» **YOUR OBJECTIVE**:
Don't include any picture when you restate the data word for word.

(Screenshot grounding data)
........
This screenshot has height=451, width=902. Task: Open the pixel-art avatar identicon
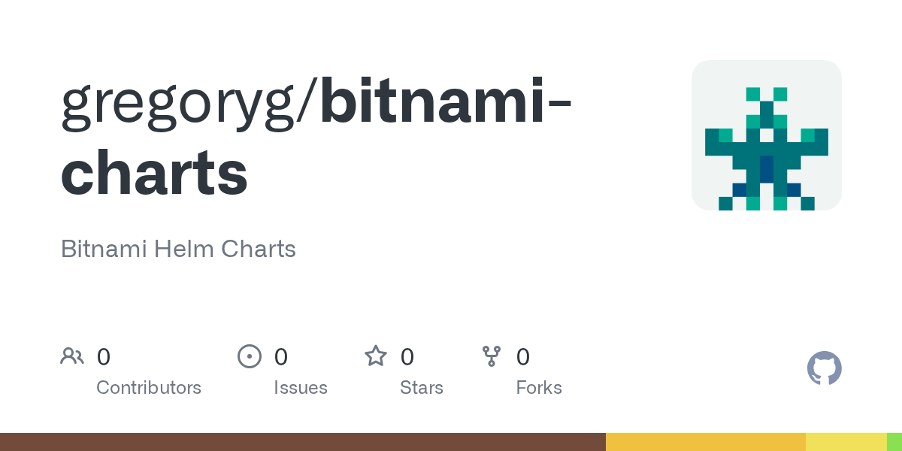(x=767, y=135)
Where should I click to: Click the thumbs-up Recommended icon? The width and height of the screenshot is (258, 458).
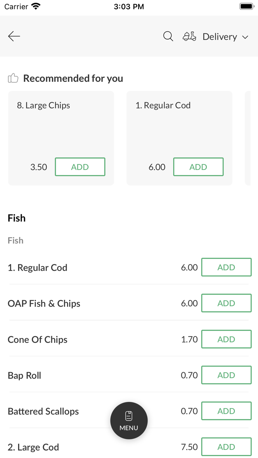(x=13, y=78)
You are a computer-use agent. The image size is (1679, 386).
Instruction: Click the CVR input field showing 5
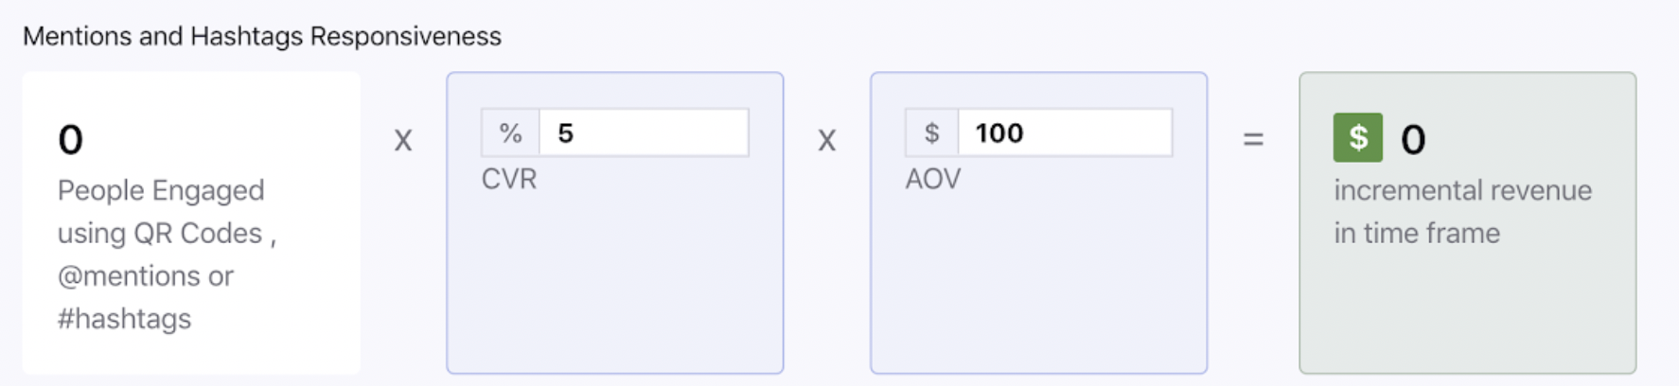644,132
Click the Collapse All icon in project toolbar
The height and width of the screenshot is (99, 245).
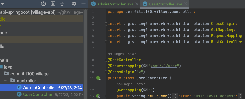tap(62, 4)
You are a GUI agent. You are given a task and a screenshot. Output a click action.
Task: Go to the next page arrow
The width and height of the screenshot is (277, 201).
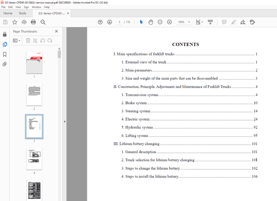(x=109, y=22)
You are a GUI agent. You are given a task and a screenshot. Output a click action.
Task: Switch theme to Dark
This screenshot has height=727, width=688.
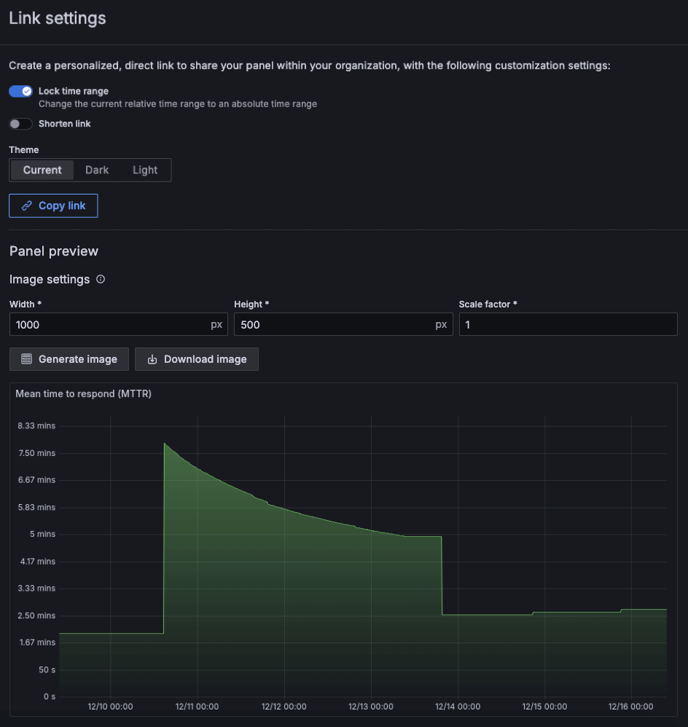[x=97, y=170]
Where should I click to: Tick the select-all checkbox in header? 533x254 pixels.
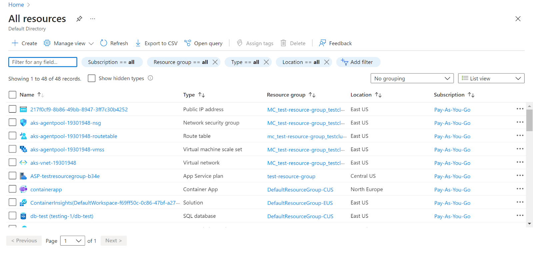pyautogui.click(x=12, y=95)
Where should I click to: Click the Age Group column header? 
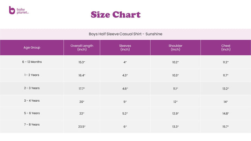tap(32, 47)
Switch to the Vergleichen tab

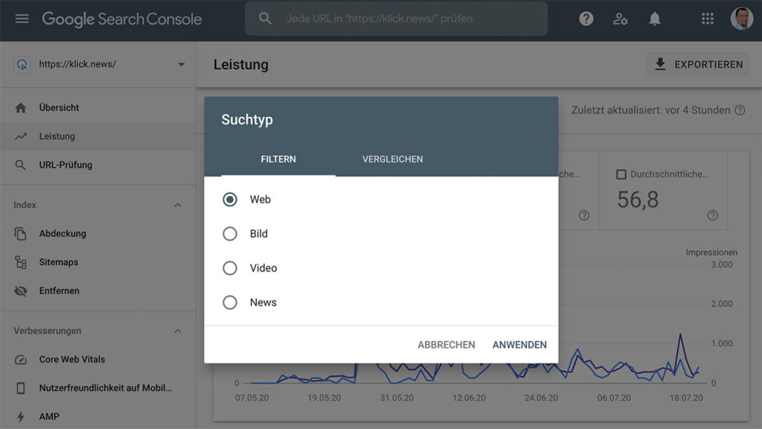click(392, 159)
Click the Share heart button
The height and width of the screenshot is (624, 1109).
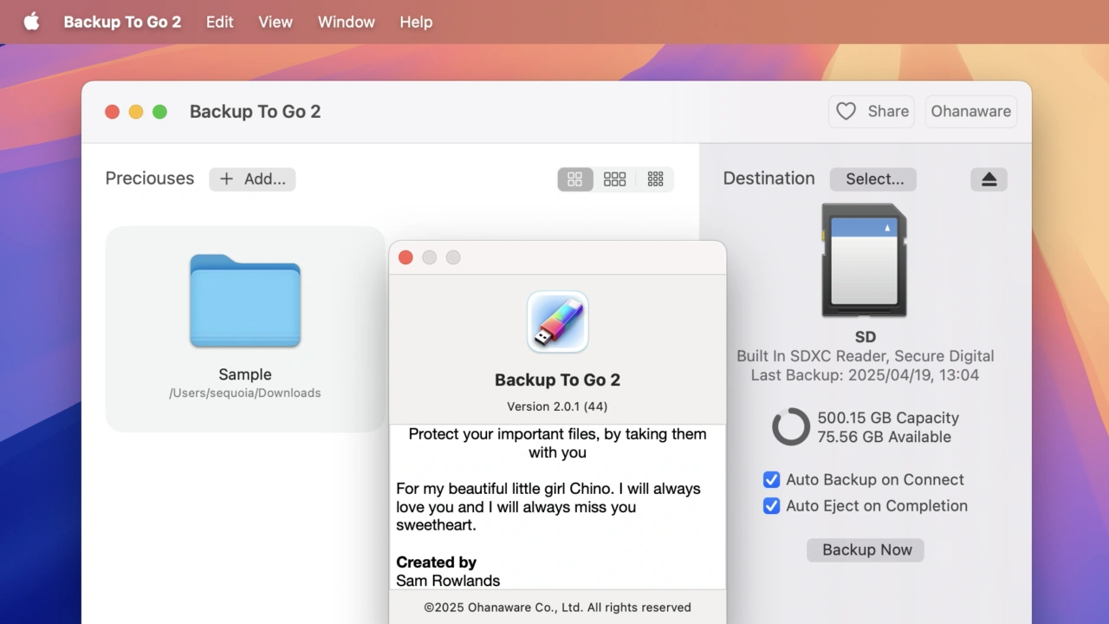coord(872,111)
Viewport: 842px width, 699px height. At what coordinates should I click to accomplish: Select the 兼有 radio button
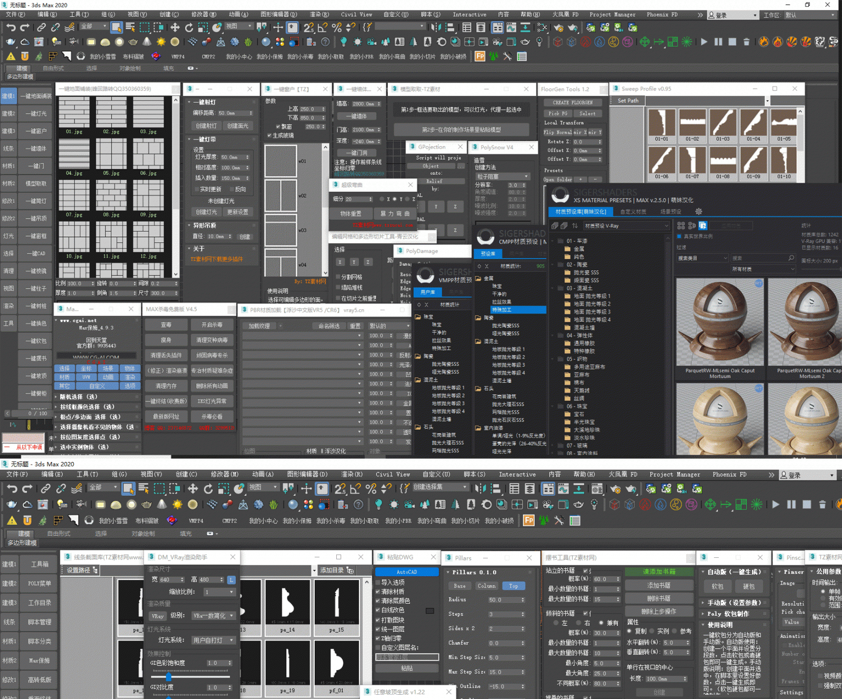pos(600,623)
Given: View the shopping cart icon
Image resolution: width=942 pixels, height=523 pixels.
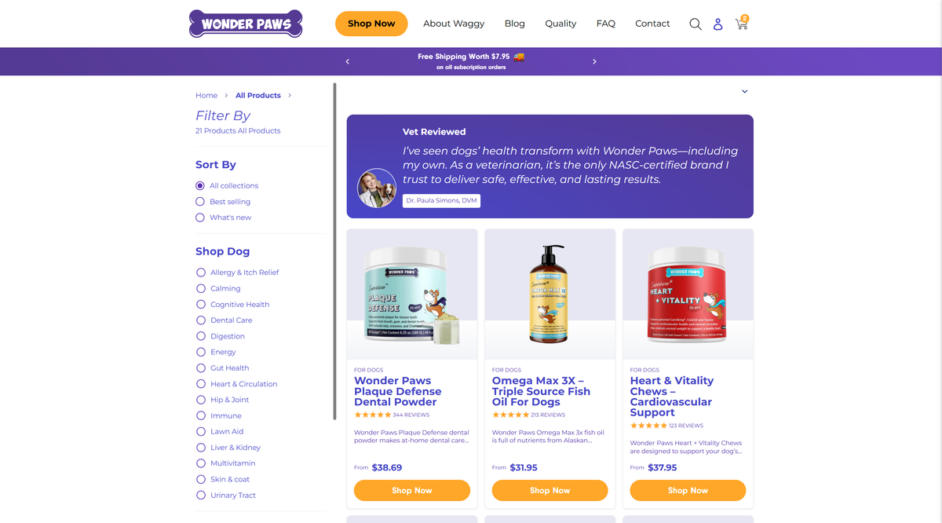Looking at the screenshot, I should click(742, 23).
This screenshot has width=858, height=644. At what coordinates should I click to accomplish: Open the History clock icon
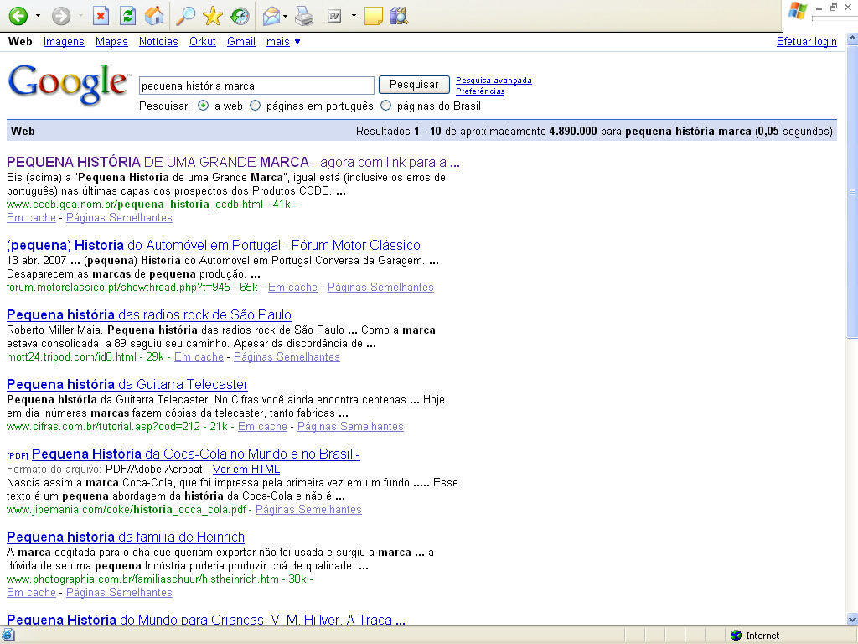pyautogui.click(x=239, y=16)
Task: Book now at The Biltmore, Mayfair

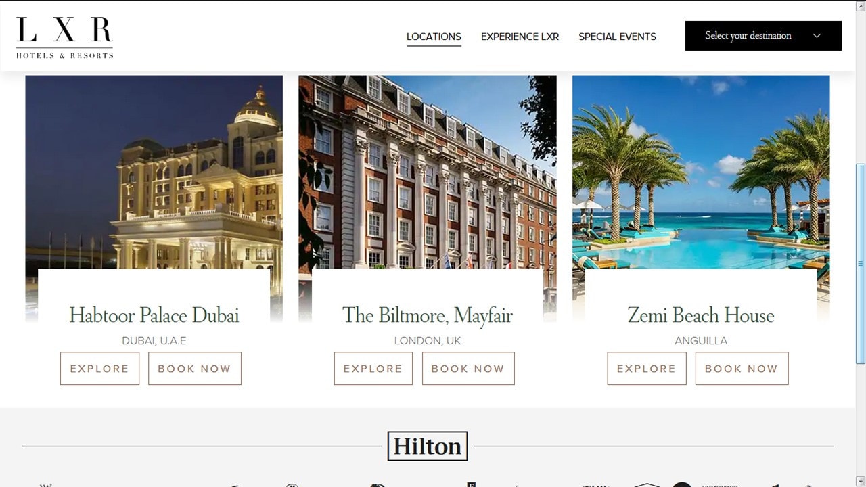Action: click(468, 369)
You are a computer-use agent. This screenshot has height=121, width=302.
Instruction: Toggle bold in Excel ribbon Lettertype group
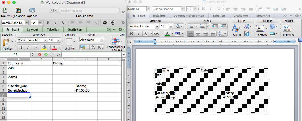pos(20,47)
........
» **REPLY**:
This screenshot has height=451, width=902. Task: Open the pixel-art avatar identicon
(x=767, y=135)
Where should I click to: Click the thumbs-up Recommended icon? The width and height of the screenshot is (258, 458).
(x=13, y=78)
You are a computer-use agent. The image size is (1679, 386).
Instruction: Click the CVR input field showing 5
644,132
Click the Collapse All icon in project toolbar
The height and width of the screenshot is (99, 245).
tap(62, 4)
You are a GUI agent. You are given a task and a screenshot. Output a click action.
Task: Go to the next page arrow
The width and height of the screenshot is (277, 201).
(x=109, y=22)
You are a GUI agent. You are given a task and a screenshot. Output a click action.
Task: Switch theme to Dark
This screenshot has height=727, width=688.
[x=97, y=170]
Where should I click to: Tick the select-all checkbox in header? 533x254 pixels.
pyautogui.click(x=12, y=95)
Where should I click to: Click the Age Group column header? 
tap(32, 47)
Switch to the Vergleichen tab

click(392, 159)
Click the Share heart button
The height and width of the screenshot is (624, 1109).
coord(872,111)
Viewport: 842px width, 699px height. At what coordinates should I click to accomplish: Select the 兼有 radio button
pos(600,623)
Given: View the shopping cart icon
Image resolution: width=942 pixels, height=523 pixels.
Looking at the screenshot, I should click(742, 23).
This screenshot has width=858, height=644. At what coordinates should I click to accomplish: Open the History clock icon
pyautogui.click(x=239, y=16)
Task: Book now at The Biltmore, Mayfair

Action: click(468, 369)
You are a computer-use agent. This screenshot has height=121, width=302.
Instruction: Toggle bold in Excel ribbon Lettertype group
pos(20,47)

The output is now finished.